The NBA — along with every other major sports league — wants to return as quickly as they can in a safe environment.
The entire United States has been heeding the advice of Dr. Anthony Fauci, the nation’s leading expert on infectious diseases. If sports are to make a return in the near future, it will be Fauci who approves it.
The NBA and MLB have both laid out plans to return, playing games without fans in a centralized location to keep players isolated together.
There are some hiccups to this as it would require players to be tested frequently and be away from their families for a long period of time. The MLB had been targeting mid-May while the NBA was hoping for Mid-June.

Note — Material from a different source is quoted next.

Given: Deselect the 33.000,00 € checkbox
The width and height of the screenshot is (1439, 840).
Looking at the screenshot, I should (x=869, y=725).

A step in the right direction came in the form of Fauci openly promoting a return to sports, provided leagues can follow a few very strict guidelines, according to ESPN News Services:
“There’s a way of doing that,” Fauci told Snapchat’s Peter Hamby as part of a weeklong interview series. “Nobody comes to the stadium. Put [the players] in big hotels, wherever you want to play, keep them very well surveilled. … Have them tested every single week and make sure they don’t wind up infecting each other or their family, and just let them play the season out.”
This is perhaps some of the best news that sports fans have received since the NBA and all other sports leagues suspended operations indefinitely. If Fauci — an expert in this field — believes a fan-less return is safe, then perhaps leagues will start setting plans into motion.
For the NBA, this means the 16 playoff teams would head to Las Vegas and begin the 25-day return window that the league is discussing prior to the start of the 2020 NBA playoffs.
The sooner the NBA can do this, the less drastic of an effect it would have on the beginning of next season and all future seasons.